Сумерки антиэротическая драма

 
Ферапонтов не любил половые акты. Это было странно. Все любили, а он не любил. Признаваться в этом он стеснялся, потому что еще больше не любил, что бы его считали странным, или кем-то еще похуже, кем он не был, и быть не мог.
 Не любил он не только половые акты, а и всякие разговоры имеющие хотя бы отдаленное к ним отношение. Ему было неприятно слышать, как нормальные, неглупые мужики вдруг начинают произносить какие-то, никак не идущие к их хриплому басу, противные уменьшительные слова: «ножки», «попочка»… И глаза их при этом начинают заволакиваться слащавым туманом.
 На эту сторону жизни можно было бы просто не обращать внимания, но дело осложнялось тем, что Ферапонтов был женат. Женился он три года назад, когда еще не отдавал себе ясного отчета в том, что не любит половые акты. Может, думал, что как-нибудь попривыкнет Может ничего не думал. Факт тот, что теперь, все эти три года его жизнь отравляло мучительное, как перед экзаменом, ожидание сумерек. Почти все темные дела делаются в темноте. И это дело тоже, конечно, не было исключением. И Ферапонтов ненавидел сумерки, когда они с женой должны будут накидываться друг на друга и некрасиво, уродливо извиваться, как огромные белые черви. А поизвивавшись, начинать дергаться. Дергаться было особенно отвратительно, при этом у него сильно напрягался брюшной пресс и градом лился пот. Все это казалось ему каким-то, как бы нарочно придуманным, издевательским физическим упражнением, то ли на выносливость, то ли вообще на выживание. Упражнением явно ему противопоказанным, потому что он никак не мог к нему привыкнуть. С первых же секунд все тело заливалось потом, а сердце колотилось так, как будто он только что впервые в жизни, пробежал марафонскую дистанцию, страдая при этом одышкой и ожирением. Хотя ни тем, ни другим Ферапонтов не страдал, и, пожалуй, смог бы пробежать марафонскую дистанцию, вспотев гораздо меньше.
 Неуклюже и ненужно тряслась голова. Сначала она тряслась в такт движениям бедер, но постепенно амплитуда движения бедер уменьшалась, а голова так и продолжала трястись, и в конце концов тряслась и дергалась только одна голова.
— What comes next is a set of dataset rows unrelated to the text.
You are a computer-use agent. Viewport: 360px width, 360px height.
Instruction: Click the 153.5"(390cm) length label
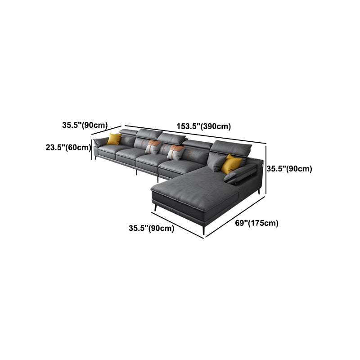tap(203, 126)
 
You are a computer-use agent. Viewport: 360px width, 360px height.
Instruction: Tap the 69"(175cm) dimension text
tap(256, 223)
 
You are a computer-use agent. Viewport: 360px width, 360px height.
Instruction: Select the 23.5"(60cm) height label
tap(68, 147)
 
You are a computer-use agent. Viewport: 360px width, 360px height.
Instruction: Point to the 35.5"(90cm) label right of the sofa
tap(289, 169)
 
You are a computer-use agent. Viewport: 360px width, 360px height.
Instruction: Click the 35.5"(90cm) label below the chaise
tap(151, 228)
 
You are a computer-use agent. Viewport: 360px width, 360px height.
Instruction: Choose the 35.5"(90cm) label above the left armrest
tap(85, 125)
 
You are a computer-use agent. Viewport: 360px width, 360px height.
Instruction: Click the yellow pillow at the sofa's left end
tap(114, 139)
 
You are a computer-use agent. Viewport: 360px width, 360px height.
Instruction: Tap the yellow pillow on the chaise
tap(231, 164)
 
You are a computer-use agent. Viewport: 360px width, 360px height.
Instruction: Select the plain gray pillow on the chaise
tap(216, 162)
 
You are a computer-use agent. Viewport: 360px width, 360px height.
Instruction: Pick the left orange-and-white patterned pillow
tap(153, 147)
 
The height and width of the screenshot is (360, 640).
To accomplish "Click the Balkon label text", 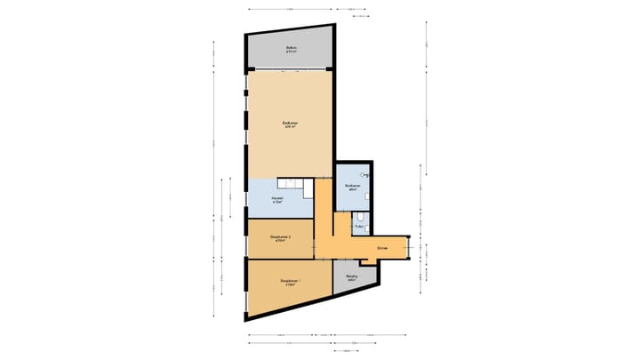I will click(291, 50).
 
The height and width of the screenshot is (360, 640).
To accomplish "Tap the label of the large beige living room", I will click(289, 125).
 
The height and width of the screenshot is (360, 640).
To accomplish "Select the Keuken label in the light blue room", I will click(277, 199).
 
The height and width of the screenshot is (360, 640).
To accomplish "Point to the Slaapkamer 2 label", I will click(280, 238).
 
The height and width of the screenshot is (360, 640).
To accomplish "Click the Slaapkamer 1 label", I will click(290, 283).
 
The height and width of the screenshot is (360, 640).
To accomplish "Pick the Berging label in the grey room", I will click(352, 277).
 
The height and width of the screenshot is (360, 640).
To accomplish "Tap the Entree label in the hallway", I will click(382, 246).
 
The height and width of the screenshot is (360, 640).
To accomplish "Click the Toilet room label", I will click(358, 228).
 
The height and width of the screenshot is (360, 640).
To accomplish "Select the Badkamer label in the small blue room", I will click(352, 188).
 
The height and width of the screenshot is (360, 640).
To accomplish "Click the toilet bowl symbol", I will click(361, 216).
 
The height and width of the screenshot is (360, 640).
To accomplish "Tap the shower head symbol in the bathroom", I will click(365, 176).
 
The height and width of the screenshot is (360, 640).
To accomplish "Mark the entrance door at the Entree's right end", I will click(409, 247).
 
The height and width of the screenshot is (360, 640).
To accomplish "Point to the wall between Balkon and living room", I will click(290, 68).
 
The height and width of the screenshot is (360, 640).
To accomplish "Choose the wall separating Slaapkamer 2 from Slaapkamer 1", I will click(280, 258).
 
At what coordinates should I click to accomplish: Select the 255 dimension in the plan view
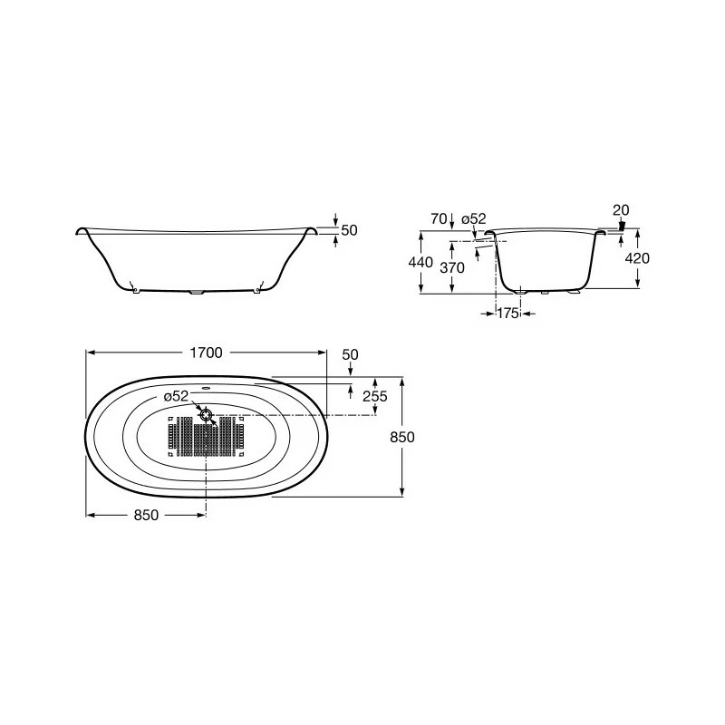click(x=374, y=397)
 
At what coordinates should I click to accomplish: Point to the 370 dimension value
click(x=452, y=267)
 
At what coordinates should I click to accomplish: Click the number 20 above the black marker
click(x=620, y=210)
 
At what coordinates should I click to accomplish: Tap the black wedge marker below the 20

Заметив это, Ферапонтов на некоторое время замирал, и после начинал заново осторожно раскачивать бедра, и, искусственно напрягая шею, сдерживать раскачивание головы.
 К тому же во время дерганья, во время нечеловеческого напряжения всех мышц тела, и особенно, конечно, брюшного пресса, в голову лезла масса посторонних отрывочных мыслей, или, наоборот, мыслей, имеющих непосредственное отношение к происходящему. Иногда это были мысли в виде пословиц и народных мудростей типа: «Не в свои сани не садись», иногда в виде беззвучных мученических восклицаний вконец измученного пытками человека: «Да когда же это кончится?», а иногда все мысли шли одновременно, параллельным потоком. Часто на ум приходили всякие воспоминания, например о том, как он когда-то признавался в любви, вот этой корчившейся сейчас под ним, сумасшедше гримасничающей женщине с перекошенным лицом.
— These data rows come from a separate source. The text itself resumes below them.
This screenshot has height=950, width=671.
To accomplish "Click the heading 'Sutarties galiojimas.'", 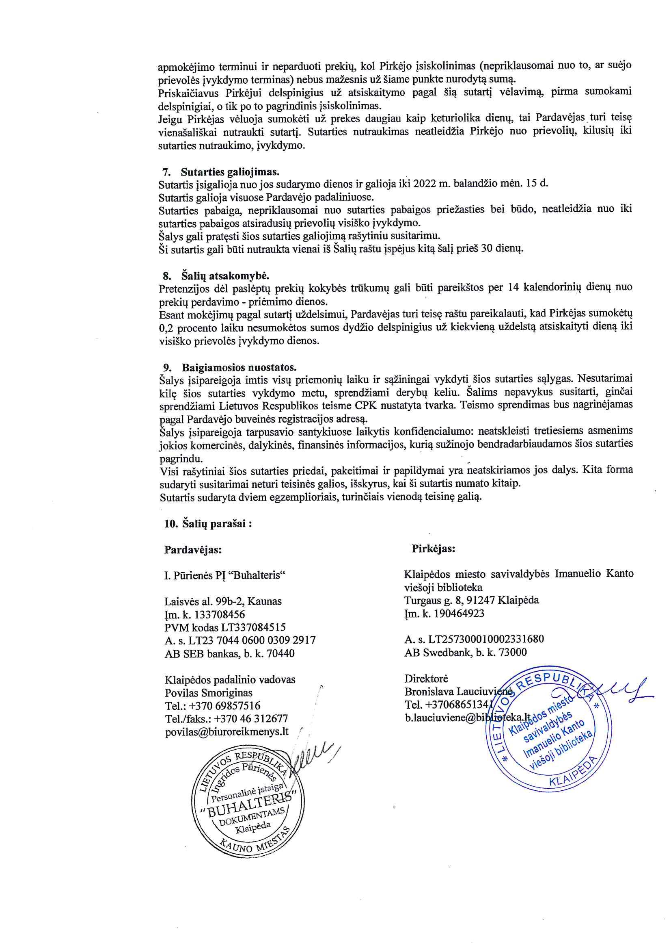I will point(229,172).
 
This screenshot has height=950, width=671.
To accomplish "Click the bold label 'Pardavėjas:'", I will point(193,550).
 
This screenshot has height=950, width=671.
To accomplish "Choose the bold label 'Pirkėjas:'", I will point(433,549).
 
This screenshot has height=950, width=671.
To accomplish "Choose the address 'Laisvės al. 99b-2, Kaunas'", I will point(223,601).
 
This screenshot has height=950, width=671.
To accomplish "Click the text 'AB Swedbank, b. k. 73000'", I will point(466,653).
 Ферапонтов вспоминал, как у него долго не поворачивался язык признаться в любви. Ему казалось, что как только он начнет произносить эти чуждые его лексикону слова, то его язык сразу свернется в трубочку, как осенний лист, и в таком виде окаменеет, а рот примет какую-нибудь неповторимо дикую и уродливую форму. И когда он, после многократных домашний репетиций все-таки решился, когда из его рта вымученно, неестественно и тяжеловесно выкатились искомые нежные слова, то его будущая жена отпрянула от него с испугом и недоумением…
 И вот теперь оказалось, что все эти муки нужны были только для того, чтобы обречь себя на еще большие? Что эти моральные муки были только прелюдией к настоящим мукам, теперь уже и физическим? К этому на пределе возможностей физическому упражнению? И это все? Вся цель? Вся награда? И больше ничего нет? Никакого просвета?…
 Но самым сильным параллельным планом, перекрывавшим все остальные, примешивалось гнетущее, тревожное ожидание того, что его орган вот-вот подло выскользнет оттуда, куда он с таким трудом, после стольких испытаний проник, и придется начинать все заново. Это был один из самых трудных пунктов в любовной карьере Ферапонтова.






За все три года он так и не научился попадать в отведенное ему место. Даже раздраженная помощь жены мало влияла на его бестолковые усилия, и этот момент неоправданно и надолго затягивался. Каждый раз, все три года – как будто впервые! Никогда он не мог понять куда именно, выше или ниже нужно брать!
 На первых порах, когда жена думала, что он нормальный человек, она пыталась разнообразить их, так сказать, любовные утехи… Плавным, женственным движением сбросив с себя белье, она однажды к ужасу Ферапонтова, кокетливо и страстно прошептала: «Давай я встану раком!» Причем грубоватое слово «раком» она сумела произнести особенно мягко, и как бы стесняясь.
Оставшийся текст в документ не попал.